Forward Error Correction (FEC) Building Block
draft-ietf-rmt-fec-bb-revised-07
Yes
No Objection
Note: This ballot was opened for revision 07 and is now closed.
Lars Eggert No Objection
Section 1., paragraph 1: > This document is a > product of the IETF RMT WG and follows the general guidelines > provided in [5]. We don't typically mention which WGs have produced documents. Section 2., paragraph 3: > It was the stated intent of the RMT working group to re-submit this > specification as an IETF Proposed Standard in due course. We don't typically talk about intentions of WGs or people in our documents. [Editing nits sent to the authors directly.]

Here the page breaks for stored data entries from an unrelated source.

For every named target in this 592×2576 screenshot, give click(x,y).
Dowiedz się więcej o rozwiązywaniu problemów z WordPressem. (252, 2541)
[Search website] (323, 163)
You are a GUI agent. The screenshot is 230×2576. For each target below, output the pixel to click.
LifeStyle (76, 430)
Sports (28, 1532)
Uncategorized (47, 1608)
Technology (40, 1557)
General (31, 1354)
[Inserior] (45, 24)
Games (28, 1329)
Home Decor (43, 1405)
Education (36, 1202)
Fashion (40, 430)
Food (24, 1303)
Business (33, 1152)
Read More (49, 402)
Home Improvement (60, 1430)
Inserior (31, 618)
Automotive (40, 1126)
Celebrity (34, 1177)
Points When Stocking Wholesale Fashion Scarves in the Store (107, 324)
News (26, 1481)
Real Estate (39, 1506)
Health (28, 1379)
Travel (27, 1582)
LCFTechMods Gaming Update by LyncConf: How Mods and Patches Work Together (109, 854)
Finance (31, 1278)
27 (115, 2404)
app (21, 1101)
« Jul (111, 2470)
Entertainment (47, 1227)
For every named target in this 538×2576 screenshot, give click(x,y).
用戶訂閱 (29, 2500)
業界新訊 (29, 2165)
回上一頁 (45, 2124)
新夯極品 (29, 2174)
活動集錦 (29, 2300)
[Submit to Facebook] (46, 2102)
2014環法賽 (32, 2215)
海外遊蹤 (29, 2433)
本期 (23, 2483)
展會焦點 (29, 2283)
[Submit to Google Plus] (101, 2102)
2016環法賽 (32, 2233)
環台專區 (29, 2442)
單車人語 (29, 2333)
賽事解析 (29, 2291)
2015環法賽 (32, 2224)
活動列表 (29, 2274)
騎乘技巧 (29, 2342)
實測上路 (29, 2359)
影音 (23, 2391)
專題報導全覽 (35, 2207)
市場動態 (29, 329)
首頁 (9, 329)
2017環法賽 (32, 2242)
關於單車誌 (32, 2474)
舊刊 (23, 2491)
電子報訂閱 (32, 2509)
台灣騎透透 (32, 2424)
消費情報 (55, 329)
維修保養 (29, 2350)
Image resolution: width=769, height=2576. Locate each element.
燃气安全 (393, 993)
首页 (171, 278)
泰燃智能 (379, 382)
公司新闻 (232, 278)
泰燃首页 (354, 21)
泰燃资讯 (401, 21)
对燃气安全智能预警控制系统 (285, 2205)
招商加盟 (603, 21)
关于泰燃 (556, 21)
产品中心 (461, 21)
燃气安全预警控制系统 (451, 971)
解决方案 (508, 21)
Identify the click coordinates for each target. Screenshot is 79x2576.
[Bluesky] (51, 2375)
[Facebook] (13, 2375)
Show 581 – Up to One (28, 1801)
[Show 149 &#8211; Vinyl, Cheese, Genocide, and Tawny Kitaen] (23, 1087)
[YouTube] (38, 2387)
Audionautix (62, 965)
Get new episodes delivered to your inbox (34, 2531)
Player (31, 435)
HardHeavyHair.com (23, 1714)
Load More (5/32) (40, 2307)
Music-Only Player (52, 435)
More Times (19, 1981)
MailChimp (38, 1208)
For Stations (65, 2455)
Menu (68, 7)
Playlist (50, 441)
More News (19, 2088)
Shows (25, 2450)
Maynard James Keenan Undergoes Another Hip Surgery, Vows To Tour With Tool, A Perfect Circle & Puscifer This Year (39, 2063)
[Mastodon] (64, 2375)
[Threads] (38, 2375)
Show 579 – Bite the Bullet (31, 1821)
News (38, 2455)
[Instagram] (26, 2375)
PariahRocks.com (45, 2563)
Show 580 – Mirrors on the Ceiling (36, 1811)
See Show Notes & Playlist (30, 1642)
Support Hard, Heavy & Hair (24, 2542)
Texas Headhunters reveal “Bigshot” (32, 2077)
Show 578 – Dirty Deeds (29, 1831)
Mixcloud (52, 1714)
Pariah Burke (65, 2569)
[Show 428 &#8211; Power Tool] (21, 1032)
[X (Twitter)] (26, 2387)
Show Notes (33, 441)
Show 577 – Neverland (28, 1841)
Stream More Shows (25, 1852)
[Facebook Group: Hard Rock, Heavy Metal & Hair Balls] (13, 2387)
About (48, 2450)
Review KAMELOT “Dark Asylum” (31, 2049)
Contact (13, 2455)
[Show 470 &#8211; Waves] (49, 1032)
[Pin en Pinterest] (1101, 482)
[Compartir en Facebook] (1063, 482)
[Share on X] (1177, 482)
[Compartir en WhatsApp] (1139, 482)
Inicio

(Jari Arkko; former steering group member) Yes
(Magnus Westerlund; former steering group member) (was Discuss, Yes) Yes
(Chris Newman; former steering group member) No Objection
(Cullen Jennings; former steering group member) No Objection
(Dan Romascanu; former steering group member) No Objection
(David Ward; former steering group member) No Objection
(Jon Peterson; former steering group member) No Objection
(Mark Townsley; former steering group member) No Objection
(Ron Bonica; former steering group member) No Objection
(Ross Callon; former steering group member) No Objection
(Russ Housley; former steering group member) (was Discuss) No Objection
(Sam Hartman; former steering group member) No Objection
(Tim Polk; former steering group member) No Objection
As noted in the writeup, the current version does not differ significantly from RFC 3452. The changes do not appear to impact the security considerations, and the document repeats the security considerations from RFC 3452. Since the document was previously approved with these security considerations, I am entering this as a comment rather than a discuss. However, I am uncomfortable with the first sentence in the security considerations section: "Data delivery can be subject to denial-of-service attacks by attackers which send corrupted packets that are accepted as legitimate by receivers. While it is true that data delivery without authentication "can be subject to denial-of-service attacks", there can be other consequences as well. RFC3453 says "[b]y injecting corrupted encoding symbols, they are accepted as valid encoding symbols by a receiver, which *at the very least*, is an effective denial of service attack." (My emphasis on "at the very least".) It would be nice if the security considerations addressed some of the other potential consequences!